My doctor, a well respected cardiologist, has decided that he would rather devote his practice to a few patients who are willing to forget insurance than to practice the way that insurance companies and medicare require. I will pay him an annual fee and he will be on call 24/7 for my health care needs. None of his cost will be reimbursed by insurance.
The last two days have been my initial physical examination. He spent an hour and a half with me each day. He has taken the time to get to know me on a personal basis and is studying every aspect of my health.

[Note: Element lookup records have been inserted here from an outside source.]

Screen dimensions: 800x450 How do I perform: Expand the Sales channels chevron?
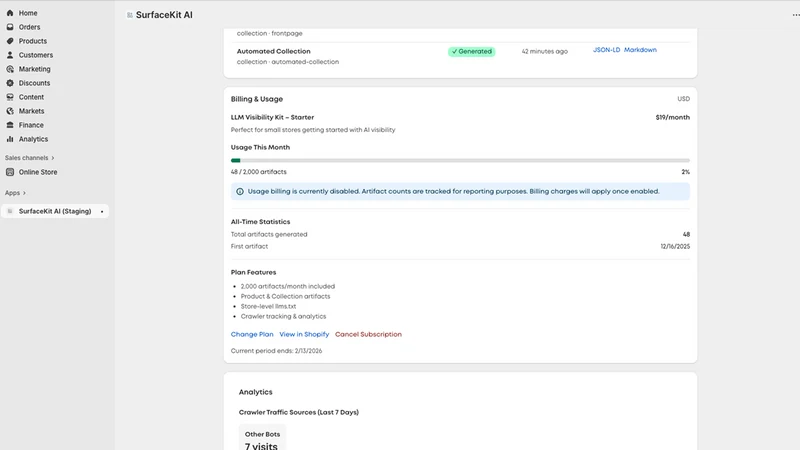[53, 158]
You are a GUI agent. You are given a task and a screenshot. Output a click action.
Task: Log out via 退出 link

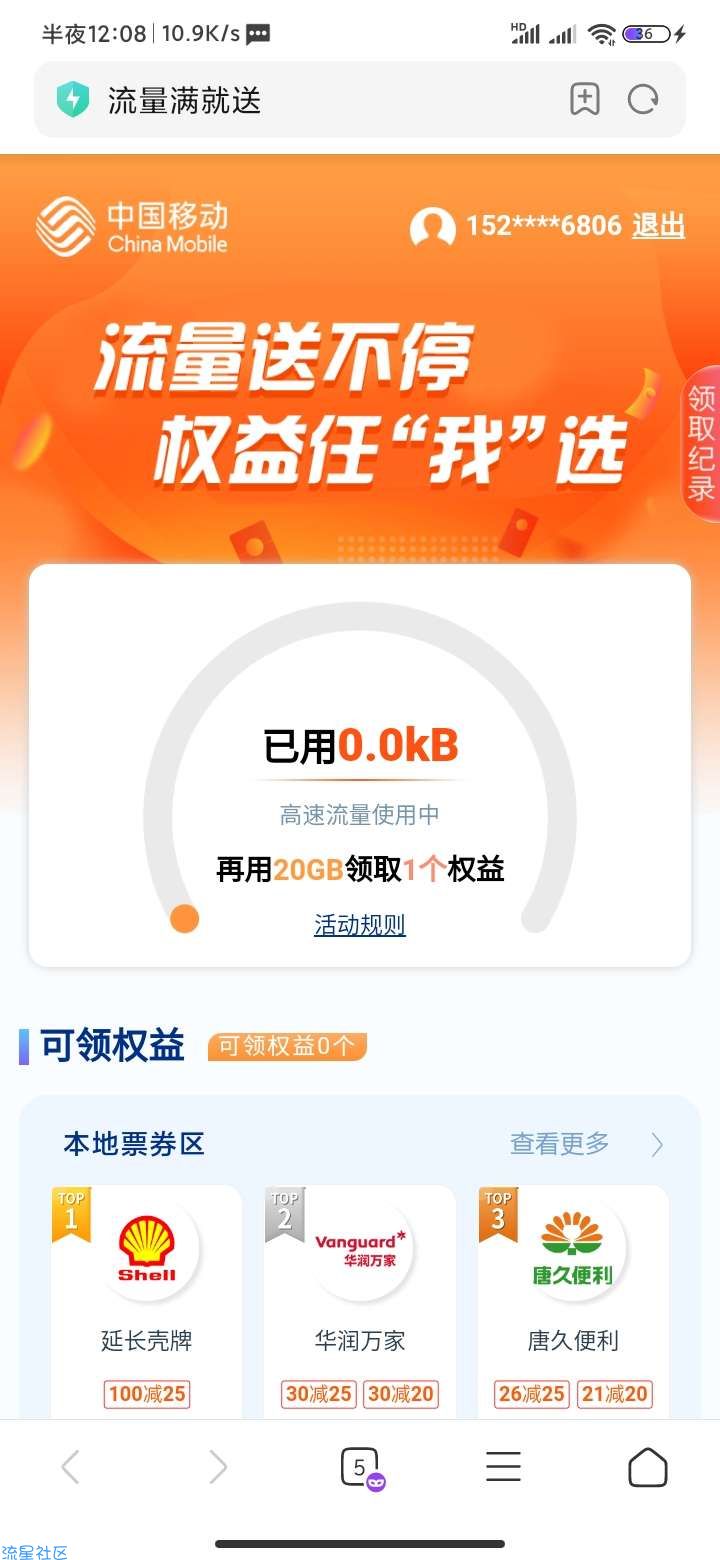(659, 226)
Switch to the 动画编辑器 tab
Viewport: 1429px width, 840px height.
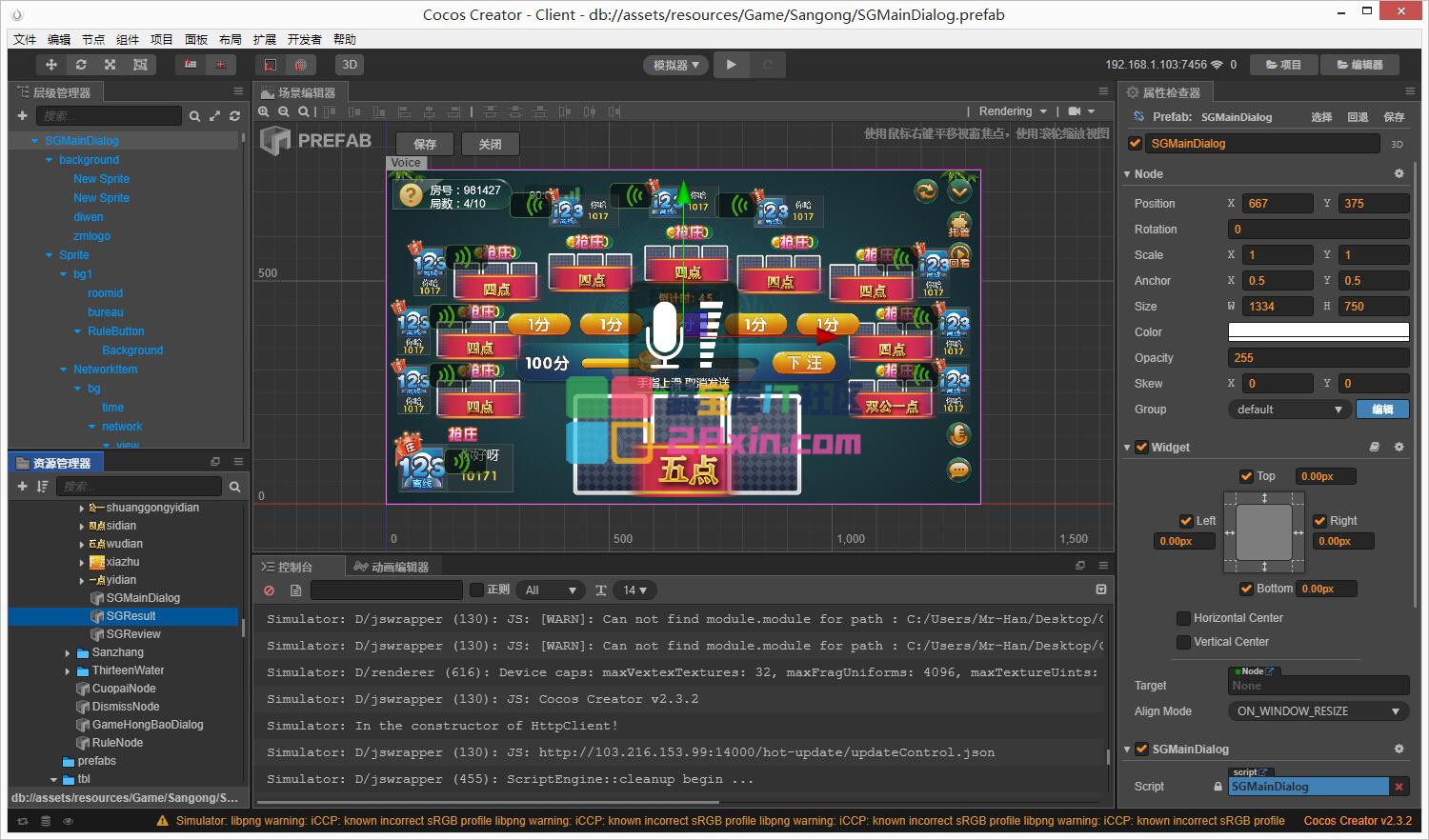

After the results of all my testing are back, he will spend two hours or more with me developing a wellness plan including medication, life-style, and food. Once I agree to the plan, he will hold me accountable and will recommend a program of testing to confirm the results.
He has research that shows that less than 10% of patients of concierge medicine die from cardiac issues or strokes compared to more than 40% of the general population.
Both of my parents died in their 70’s. And, I have a history of cardiac problems (I had a bypass 10 years ago.) Considering those negatives, I have decided that it is good stewardship to spend some money to attempt to improve my life expectancy.
On tv, concierge medicine is presented as if it were part of a life style of excess. I have come to think of it differently. I believe I can increase my life expectancy by 10 years (that means doubling it) by stepping outside of the government/insurance company health care system. It is expenisve, but I asked myself, “How much would I be willing to spend to double my life expectancy?” My answer, was “more than this costs.”